### TESTO DELL'ESERCIZIO:
┌──
Il presidente dell’associazione medici pediatri Paolo Biasci, lancia l’allarme sulle procedure attuali per l’effettuazione dei tamponi. Inoltre, indica i sintomi dei bambini per cui si deve ricorrere al test.
Il presidente della Federazione italiana medici pediatri, Paolo Biasci, lancia subito un allarme sui tempi troppo dilatati per la rilevazione della positività al coronavirus. L’illustre pediatra sostiene che cinque giorni sono decisamente troppi, riferendosi al tempo che intercorre tra la richiesta di tampone e l’esito dello stesso. Il sistema, così non può funzionare, è una grave falla a livello organizzativo che rischia di bloccare l’Italia.
In questo arco temporale, afferma Biasci, i genitori sono costretti a restare fermi con i figli in casa, salvo poi scoprire che il risultato del tampone è negativo. “E’ inaccettabile, le Regioni devono impegnare più risorse per l’effettuazione rapida dei tamponi”.
Il presidente della Fimp, fornisce un’indicazione precisa su un caso in cui si deve ricorrere al tampone per testare l’eventuale positività al COVID-19 di un bambino. Dopo aver criticato la lentezza del percorso dei tamponi, Biasci individua come sintomo di contagio anche un naso che cola, per cui il tampone va effettuato anche in questo caso.
└──
### DATI MOSTRATI:
┌──
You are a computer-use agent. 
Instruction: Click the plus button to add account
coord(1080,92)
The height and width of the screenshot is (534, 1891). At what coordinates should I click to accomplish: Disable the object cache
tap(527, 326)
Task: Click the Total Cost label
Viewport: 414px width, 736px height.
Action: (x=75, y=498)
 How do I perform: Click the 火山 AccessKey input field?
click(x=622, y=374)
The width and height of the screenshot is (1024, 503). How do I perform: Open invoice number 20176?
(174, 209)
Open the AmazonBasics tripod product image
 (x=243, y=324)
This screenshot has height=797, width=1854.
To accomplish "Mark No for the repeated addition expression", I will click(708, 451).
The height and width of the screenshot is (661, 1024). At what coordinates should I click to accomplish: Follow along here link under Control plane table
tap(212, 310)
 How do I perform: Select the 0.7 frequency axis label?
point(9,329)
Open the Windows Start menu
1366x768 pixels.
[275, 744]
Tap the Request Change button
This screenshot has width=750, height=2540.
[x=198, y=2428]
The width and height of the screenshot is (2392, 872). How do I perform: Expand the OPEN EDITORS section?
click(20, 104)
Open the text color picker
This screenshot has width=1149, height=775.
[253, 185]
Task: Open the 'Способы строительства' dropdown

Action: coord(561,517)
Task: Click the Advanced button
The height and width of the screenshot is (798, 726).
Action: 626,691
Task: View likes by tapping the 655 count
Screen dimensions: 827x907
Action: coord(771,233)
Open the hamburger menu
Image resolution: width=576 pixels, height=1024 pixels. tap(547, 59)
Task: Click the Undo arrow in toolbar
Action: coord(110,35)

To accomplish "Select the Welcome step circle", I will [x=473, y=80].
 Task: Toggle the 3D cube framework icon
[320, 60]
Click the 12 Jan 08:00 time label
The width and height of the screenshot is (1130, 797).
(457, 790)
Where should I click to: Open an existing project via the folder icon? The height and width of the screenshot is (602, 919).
└──
### DA FARE:
**A.** Nel testo sui tamponi ai bambini, quanti giorni tra la richiesta del tampone e l'esito sono giudicati decisamente troppi da Paolo Biasci?
**B.** Prosegui il testo sui tamponi ai bambini, riprendendo subito dopo la sua ultima frase.

### RISULTATI PER ATTIVITÀ:
**A.** Cinque giorni.

**B.**
In linea generale, Paolo Biasci indica che sintomi come la febbre, la tosse, la cefalea, i dolori muscolari e un forte raffreddore, possono essere ricondotti ad una positività al coronavirus. Nell’intervista concessa a Repubblica, il presidente dei medici pediatri evidenzia come non basta uno starnuto per allarmare gli insegnanti, è necessario riscontrare del muco e una congestione nasale. La gastroenterite è un altro sintomo di contagio al COVID-19, ma Biasci tiene a precisare che non basta un singolo episodio di diarrea o vomito per confermarla.
Biasci insiste sulla tempestività degli interventi. Se i sintomi sono tali da lasciar pensare di essere correlati a un caso positivo di coronavirus, il tampone va richiesto celermente, diversamente, il rischio è di peggiorare la condizione eventuale di positività del soggetto. Anche se i sintomi scompaiono dopo pochi giorni, il test va comunque effettuato, anche perchè, se così non fosse, il medico non può autorizzare il ritorno a scuola dell’alunno, in quanto non può certificare qualcosa non dimostrato, ovvero l’assenza di COVID-19.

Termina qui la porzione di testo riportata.